Volunteers with the local Salvation Army were treated this weekend to a thank-you breakfast by Pauline Gower at the Elkins Motor Lodge.

The Salvation Army office, located at 203 Randolph Ave., is open to assist residents from 9 a.m. to 3 p.m. Tuesdays. Local volunteers Steve Hedrick, Lora Hedrick, Brian Hammer, Gloria Collett, Beverly Dawn Hammer and Dixie Martin were recognized for their work in the office.

Business recognized for their contributions were Big Lots No. 458, Kroger, Walmart and Kmart. Employees of Mon Power received special recognition for Harvest for Hunger in March.

Article Photos

The Inter-Mountain photo by Beth Christian Broschart
Lt. Benny Carringer presents certificates to volunteers in the Elkins Salvation Army office during a thank-you breakfast Saturday. Beverly Dawn Hammer, left, receives recognition for her volunteer hours.

"They collected $2,750 for the Elkins Salvation Army as well as 450 pounds of food," Gower said. "We are fortunate for all they did for us this year."

Collett said the local Degree of Honor works closely with the Salvation Army.

"This year, the Degree of Honor's national projects are the Salvation Army and Ronald McDonald House," Collett said. "We donated $1,000 more this year than last to the local Salvation Army."

Collett, Hammer and Martin are all members of the local Degree of Honor.

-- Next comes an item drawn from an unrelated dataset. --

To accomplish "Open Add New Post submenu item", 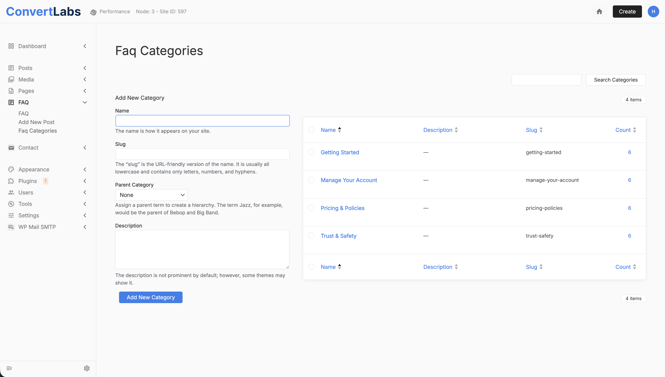I will (x=36, y=122).
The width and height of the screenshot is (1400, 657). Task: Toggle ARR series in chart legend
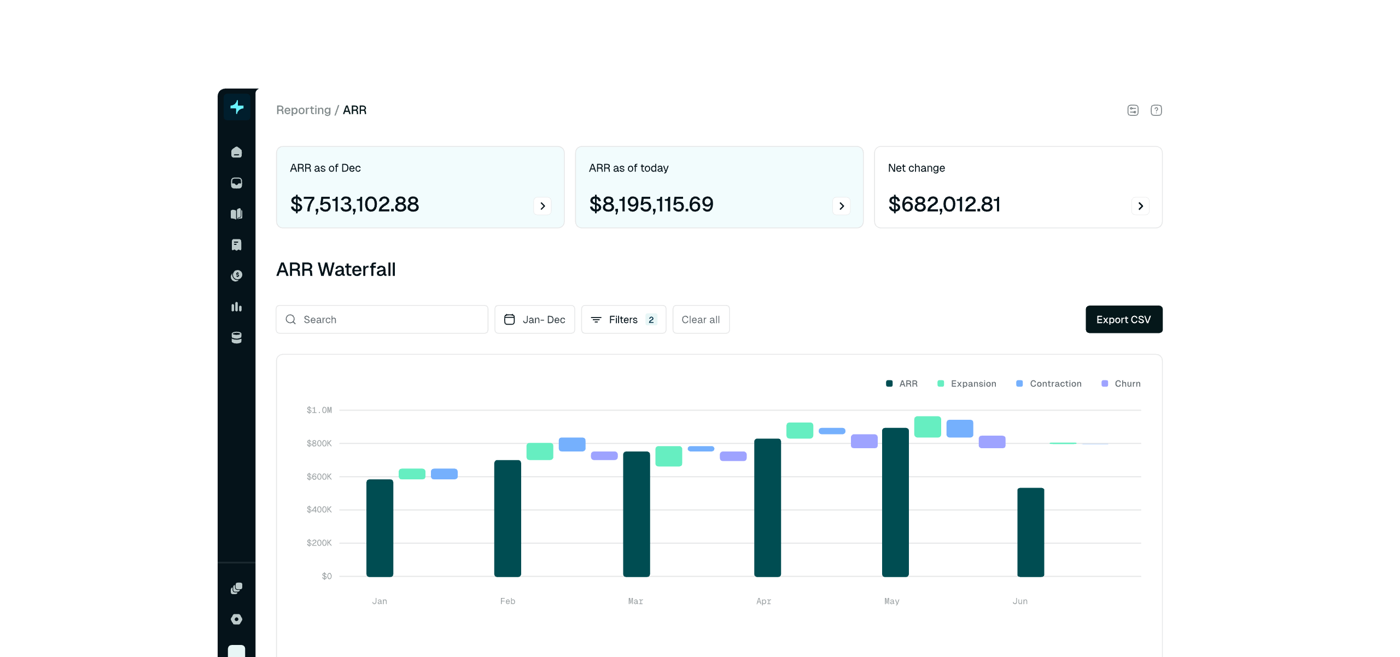[902, 384]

In 2012, the local Salvation Army offered assistance to 350 families, touching 1,283 lives through help with food, and money for electric bills, gasoline and medicine. In August, the Salvation Army distributes school supplies to those needing help.

"At Christmas, we helped those at the Randolph County Homeless Shelter, Women's Aid in Crisis and the Mountain School," Gower said. "We made and distributed 50 Thanksgiving baskets, and during Christmas, we gave 59 food baskets. Our angel tree helped 82 families with gifts for 140 angels and 16 teen angels."

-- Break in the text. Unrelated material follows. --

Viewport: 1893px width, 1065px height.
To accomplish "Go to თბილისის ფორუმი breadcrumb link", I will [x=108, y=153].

Major Libby Duracher, a guest from the Salvation Army in Baltimore, Md., told attendees the importance of their work.

"When I was growing up, my father worked at a newspaper, and we did not have much money," Duracher said. "When I was 6, my name was put on some list and a young couple adopted me for Christmas. They took me to the Sir Raleigh Hotel for a wonderful dinner. Everyone there were couples that had adopted a child for Christmas. Afterward, they took me on a shopping trip. I received new shoes, clothes and my very first Barbie doll."

Duracher said the experience made a huge impact on her life. "I will never forget that night and what an impact that couple had in my life," Duracher said. "What you do for others, especially small children, will make a huge difference in their lives."